Li(+)/H(+) exchange of Li(7)La(3)Zr(2)O(12) single and polycrystals investigated by quantitative LIBS depth profiling

Li(7)La(3)Zr(2)O(12) (LLZO) garnets are highly attractive to be used as solid electrolyte in solid-state Li batteries. However, LLZO suffers from chemical interaction with air and humidity, causing Li(+)/H(+) exchange with detrimental implication on its performance, processing and scalability. To better understand the kinetics of the detrimental Li(+)/H(+) exchange and its dependence on microstructural features, accelerated Li(+)/H(+) exchange experiments were performed on single crystalline and polycrystalline LLZO, exposed for 80 minutes to 80 °C hot water. The resulting chemical changes were quantified by analytical methods, i.e. inductively coupled plasma optical emission spectroscopy (ICP-OES) and laser induced breakdown spectroscopy (LIBS).
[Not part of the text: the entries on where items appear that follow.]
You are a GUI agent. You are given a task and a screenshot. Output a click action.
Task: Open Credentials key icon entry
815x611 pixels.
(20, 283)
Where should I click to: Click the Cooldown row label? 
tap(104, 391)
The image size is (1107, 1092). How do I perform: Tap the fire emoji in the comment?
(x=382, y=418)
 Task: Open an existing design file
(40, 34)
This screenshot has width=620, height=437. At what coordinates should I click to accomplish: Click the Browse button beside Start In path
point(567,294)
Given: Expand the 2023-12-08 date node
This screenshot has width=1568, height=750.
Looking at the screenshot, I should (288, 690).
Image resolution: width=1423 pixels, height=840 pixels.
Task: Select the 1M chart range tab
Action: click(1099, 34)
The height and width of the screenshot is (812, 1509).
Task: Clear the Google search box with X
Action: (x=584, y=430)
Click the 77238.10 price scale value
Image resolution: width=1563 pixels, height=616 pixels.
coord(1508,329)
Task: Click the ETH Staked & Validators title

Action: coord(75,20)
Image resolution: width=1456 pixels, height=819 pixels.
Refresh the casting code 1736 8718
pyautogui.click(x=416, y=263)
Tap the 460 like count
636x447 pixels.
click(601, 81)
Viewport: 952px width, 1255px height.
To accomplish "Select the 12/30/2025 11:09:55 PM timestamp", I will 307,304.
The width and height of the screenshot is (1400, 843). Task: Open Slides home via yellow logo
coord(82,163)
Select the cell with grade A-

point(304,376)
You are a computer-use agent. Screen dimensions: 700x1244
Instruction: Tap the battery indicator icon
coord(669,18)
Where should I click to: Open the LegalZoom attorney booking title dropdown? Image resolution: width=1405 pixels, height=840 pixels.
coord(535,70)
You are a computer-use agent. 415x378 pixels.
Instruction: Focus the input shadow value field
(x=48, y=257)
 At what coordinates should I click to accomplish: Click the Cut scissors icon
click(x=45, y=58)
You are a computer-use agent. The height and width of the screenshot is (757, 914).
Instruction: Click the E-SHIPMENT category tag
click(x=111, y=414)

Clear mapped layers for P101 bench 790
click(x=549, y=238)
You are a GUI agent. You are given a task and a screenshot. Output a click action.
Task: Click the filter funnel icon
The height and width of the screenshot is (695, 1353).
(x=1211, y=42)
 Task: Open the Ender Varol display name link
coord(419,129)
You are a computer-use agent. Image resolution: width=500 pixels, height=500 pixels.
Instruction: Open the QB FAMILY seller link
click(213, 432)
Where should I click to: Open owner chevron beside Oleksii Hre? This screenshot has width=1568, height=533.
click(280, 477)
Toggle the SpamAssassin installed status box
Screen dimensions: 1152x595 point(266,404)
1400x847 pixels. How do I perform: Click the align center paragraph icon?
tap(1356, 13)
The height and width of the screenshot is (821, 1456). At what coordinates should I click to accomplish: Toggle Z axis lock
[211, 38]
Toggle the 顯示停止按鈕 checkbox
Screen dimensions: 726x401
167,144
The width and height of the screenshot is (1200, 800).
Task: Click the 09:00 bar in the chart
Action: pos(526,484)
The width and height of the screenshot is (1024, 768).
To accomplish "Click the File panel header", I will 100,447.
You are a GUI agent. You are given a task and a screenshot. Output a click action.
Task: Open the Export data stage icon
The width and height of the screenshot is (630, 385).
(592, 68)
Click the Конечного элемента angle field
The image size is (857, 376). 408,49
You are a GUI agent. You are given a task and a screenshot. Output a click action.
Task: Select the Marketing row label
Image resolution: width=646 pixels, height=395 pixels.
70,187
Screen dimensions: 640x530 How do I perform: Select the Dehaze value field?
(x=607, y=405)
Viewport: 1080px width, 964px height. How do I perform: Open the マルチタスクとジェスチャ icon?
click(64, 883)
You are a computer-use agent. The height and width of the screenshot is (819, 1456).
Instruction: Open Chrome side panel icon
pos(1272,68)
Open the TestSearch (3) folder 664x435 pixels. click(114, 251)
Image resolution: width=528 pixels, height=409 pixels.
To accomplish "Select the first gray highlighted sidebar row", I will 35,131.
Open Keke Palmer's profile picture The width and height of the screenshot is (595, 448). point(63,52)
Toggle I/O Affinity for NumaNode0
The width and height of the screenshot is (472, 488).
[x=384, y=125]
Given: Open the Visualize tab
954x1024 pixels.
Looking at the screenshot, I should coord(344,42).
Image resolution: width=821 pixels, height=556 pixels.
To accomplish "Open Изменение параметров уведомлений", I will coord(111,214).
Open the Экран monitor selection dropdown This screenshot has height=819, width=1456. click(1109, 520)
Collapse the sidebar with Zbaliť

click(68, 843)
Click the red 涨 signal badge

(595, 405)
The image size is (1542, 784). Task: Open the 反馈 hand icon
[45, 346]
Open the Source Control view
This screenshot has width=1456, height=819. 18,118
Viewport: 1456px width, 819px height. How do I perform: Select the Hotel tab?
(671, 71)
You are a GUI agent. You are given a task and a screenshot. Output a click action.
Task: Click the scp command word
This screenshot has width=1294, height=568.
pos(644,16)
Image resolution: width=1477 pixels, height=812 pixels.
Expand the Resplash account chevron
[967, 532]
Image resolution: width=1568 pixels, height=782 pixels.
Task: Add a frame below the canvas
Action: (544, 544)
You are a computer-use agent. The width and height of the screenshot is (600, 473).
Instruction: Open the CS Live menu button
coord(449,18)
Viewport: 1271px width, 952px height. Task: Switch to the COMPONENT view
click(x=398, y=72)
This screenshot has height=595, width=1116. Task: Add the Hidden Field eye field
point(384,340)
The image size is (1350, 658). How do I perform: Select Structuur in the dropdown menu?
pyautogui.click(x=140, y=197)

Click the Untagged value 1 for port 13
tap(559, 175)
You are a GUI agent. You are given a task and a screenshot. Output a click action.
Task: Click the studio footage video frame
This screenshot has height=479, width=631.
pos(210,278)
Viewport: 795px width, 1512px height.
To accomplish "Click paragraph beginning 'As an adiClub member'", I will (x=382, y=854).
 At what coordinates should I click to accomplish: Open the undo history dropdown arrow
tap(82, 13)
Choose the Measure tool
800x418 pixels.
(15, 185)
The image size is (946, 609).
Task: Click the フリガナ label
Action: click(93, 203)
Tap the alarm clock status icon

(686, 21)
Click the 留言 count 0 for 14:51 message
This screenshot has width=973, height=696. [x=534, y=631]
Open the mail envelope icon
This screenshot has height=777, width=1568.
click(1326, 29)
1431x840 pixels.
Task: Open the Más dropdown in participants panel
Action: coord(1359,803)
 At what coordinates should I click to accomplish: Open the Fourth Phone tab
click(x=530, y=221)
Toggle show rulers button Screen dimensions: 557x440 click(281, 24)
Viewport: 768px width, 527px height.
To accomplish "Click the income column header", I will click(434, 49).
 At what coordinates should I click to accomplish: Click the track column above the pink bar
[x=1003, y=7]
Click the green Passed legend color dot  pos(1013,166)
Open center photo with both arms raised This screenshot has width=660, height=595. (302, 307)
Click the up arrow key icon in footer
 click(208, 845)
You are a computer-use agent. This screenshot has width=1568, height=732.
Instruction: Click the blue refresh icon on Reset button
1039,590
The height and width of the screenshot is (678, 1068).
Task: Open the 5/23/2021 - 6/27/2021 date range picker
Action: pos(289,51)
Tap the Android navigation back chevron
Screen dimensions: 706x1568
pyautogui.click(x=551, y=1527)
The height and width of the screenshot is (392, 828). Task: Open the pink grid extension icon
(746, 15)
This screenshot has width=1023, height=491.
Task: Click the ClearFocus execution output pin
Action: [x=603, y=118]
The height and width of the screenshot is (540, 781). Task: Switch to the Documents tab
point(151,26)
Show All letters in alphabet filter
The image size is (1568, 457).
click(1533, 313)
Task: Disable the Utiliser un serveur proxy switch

From the time dependence of the Li(+) enrichment in the water, measured by ICP-OES, a bulk interdiffusion coefficient of Li(+)/H(+) could be determined (7 × 10(−17) m(2) s(−1) at 80 °C). Depth dependent concentrations were obtained from the LIBS data for both ions after establishing a calibration method enabling not only Li(+) but also H(+) quantification in the solid electrolyte. Short interdiffusion lengths in the 1 μm range are found for the single crystalline Ga:LLZO, in accordance with the measured bulk diffusion coefficient. In polycrystalline Ta:LLZO, however, very long diffusion tails in the 20 μm range and ion exchange fractions up to about 70% are observed. Those are attributed to fast ion interdiffusion along grain boundaries. The severe compositional changes also strongly affect the electrical properties measured by impedance spectroscopy. This study highlights that microstructural effects may be decisive for the Li(+)/H(+) ion exchange kinetics of LLZO.